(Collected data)

────────────────────

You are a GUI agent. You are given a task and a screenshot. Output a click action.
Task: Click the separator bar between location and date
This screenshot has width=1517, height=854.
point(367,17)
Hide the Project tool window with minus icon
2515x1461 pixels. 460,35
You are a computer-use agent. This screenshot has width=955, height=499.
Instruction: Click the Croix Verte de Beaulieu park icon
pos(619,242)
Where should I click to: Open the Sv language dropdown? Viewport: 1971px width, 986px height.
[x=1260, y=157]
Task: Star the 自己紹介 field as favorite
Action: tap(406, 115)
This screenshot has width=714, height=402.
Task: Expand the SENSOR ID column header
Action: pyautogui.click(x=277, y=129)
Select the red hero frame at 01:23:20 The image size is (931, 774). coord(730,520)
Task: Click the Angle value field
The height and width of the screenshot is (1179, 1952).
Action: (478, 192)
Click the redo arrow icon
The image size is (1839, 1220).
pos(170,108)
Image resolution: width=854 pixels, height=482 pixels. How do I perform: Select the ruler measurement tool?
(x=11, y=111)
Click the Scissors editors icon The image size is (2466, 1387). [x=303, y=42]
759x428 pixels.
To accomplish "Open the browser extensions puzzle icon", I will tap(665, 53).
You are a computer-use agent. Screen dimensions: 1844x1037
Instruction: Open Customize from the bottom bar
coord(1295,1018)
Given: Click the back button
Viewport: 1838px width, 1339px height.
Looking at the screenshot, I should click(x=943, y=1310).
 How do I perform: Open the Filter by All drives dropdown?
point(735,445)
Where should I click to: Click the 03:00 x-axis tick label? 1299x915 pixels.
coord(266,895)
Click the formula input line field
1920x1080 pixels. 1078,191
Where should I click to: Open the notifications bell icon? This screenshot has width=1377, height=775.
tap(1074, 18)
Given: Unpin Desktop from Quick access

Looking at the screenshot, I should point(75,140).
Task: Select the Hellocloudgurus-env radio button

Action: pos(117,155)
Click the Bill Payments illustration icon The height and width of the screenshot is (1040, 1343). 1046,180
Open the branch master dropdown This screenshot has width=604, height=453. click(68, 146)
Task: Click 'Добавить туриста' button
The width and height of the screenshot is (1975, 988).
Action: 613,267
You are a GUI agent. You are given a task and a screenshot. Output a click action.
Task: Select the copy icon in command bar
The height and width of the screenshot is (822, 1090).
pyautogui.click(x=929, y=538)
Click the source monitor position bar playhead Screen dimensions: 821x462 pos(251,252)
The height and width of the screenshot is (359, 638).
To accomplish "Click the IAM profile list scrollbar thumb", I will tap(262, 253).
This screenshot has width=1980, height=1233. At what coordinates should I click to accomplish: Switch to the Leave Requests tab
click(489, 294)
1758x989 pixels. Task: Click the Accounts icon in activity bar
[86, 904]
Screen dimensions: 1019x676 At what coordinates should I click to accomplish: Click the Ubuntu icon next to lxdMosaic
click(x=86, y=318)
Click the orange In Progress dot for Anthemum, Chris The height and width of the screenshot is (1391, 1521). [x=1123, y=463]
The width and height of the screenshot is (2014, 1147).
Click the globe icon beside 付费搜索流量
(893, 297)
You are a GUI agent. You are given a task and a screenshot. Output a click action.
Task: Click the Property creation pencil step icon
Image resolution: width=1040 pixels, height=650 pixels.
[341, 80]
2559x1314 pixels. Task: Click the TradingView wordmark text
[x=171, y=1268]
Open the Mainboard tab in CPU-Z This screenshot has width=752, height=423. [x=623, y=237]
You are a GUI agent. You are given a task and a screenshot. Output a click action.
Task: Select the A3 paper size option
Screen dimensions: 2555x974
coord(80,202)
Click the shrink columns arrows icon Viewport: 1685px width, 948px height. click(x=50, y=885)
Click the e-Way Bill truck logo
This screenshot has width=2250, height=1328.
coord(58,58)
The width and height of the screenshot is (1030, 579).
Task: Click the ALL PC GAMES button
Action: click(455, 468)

────────────────────

_Work required_
All of the data above is to be given again, word for word.

_Exercise response_
You are a GUI agent. You are given a task and a screenshot. Output a click action.
Task: Click the separator bar between location and date
This screenshot has width=1517, height=854.
point(367,17)
Hide the Project tool window with minus icon
2515x1461 pixels. 460,35
You are a computer-use agent. This screenshot has width=955, height=499.
Instruction: Click the Croix Verte de Beaulieu park icon
pos(619,242)
Where should I click to: Open the Sv language dropdown? Viewport: 1971px width, 986px height.
[x=1260, y=157]
Task: Star the 自己紹介 field as favorite
Action: tap(406, 115)
This screenshot has width=714, height=402.
Task: Expand the SENSOR ID column header
Action: pyautogui.click(x=277, y=129)
Select the red hero frame at 01:23:20 The image size is (931, 774). coord(730,520)
Task: Click the Angle value field
The height and width of the screenshot is (1179, 1952).
Action: (478, 192)
Click the redo arrow icon
The image size is (1839, 1220).
pos(170,108)
Image resolution: width=854 pixels, height=482 pixels. How do I perform: Select the ruler measurement tool?
(x=11, y=111)
Click the Scissors editors icon The image size is (2466, 1387). [x=303, y=42]
759x428 pixels.
To accomplish "Open the browser extensions puzzle icon", I will tap(665, 53).
You are a computer-use agent. Screen dimensions: 1844x1037
Instruction: Open Customize from the bottom bar
coord(1295,1018)
Given: Click the back button
Viewport: 1838px width, 1339px height.
Looking at the screenshot, I should click(x=943, y=1310).
 How do I perform: Open the Filter by All drives dropdown?
point(735,445)
Where should I click to: Click the 03:00 x-axis tick label? 1299x915 pixels.
coord(266,895)
Click the formula input line field
1920x1080 pixels. 1078,191
Where should I click to: Open the notifications bell icon? This screenshot has width=1377, height=775.
tap(1074, 18)
Given: Unpin Desktop from Quick access

Looking at the screenshot, I should point(75,140).
Task: Select the Hellocloudgurus-env radio button

Action: pos(117,155)
Click the Bill Payments illustration icon The height and width of the screenshot is (1040, 1343). 1046,180
Open the branch master dropdown This screenshot has width=604, height=453. click(68, 146)
Task: Click 'Добавить туриста' button
The width and height of the screenshot is (1975, 988).
Action: 613,267
You are a GUI agent. You are given a task and a screenshot. Output a click action.
Task: Select the copy icon in command bar
The height and width of the screenshot is (822, 1090).
pyautogui.click(x=929, y=538)
Click the source monitor position bar playhead Screen dimensions: 821x462 pos(251,252)
The height and width of the screenshot is (359, 638).
To accomplish "Click the IAM profile list scrollbar thumb", I will tap(262, 253).
This screenshot has width=1980, height=1233. At what coordinates should I click to accomplish: Switch to the Leave Requests tab
click(489, 294)
1758x989 pixels. Task: Click the Accounts icon in activity bar
[86, 904]
Screen dimensions: 1019x676 At what coordinates should I click to accomplish: Click the Ubuntu icon next to lxdMosaic
click(x=86, y=318)
Click the orange In Progress dot for Anthemum, Chris The height and width of the screenshot is (1391, 1521). [x=1123, y=463]
The width and height of the screenshot is (2014, 1147).
Click the globe icon beside 付费搜索流量
(893, 297)
You are a GUI agent. You are given a task and a screenshot. Output a click action.
Task: Click the Property creation pencil step icon
Image resolution: width=1040 pixels, height=650 pixels.
[341, 80]
2559x1314 pixels. Task: Click the TradingView wordmark text
[x=171, y=1268]
Open the Mainboard tab in CPU-Z This screenshot has width=752, height=423. [x=623, y=237]
You are a GUI agent. You are given a task and a screenshot. Output a click action.
Task: Select the A3 paper size option
Screen dimensions: 2555x974
coord(80,202)
Click the shrink columns arrows icon Viewport: 1685px width, 948px height. click(x=50, y=885)
Click the e-Way Bill truck logo
This screenshot has width=2250, height=1328.
coord(58,58)
The width and height of the screenshot is (1030, 579).
Task: Click the ALL PC GAMES button
Action: click(455, 468)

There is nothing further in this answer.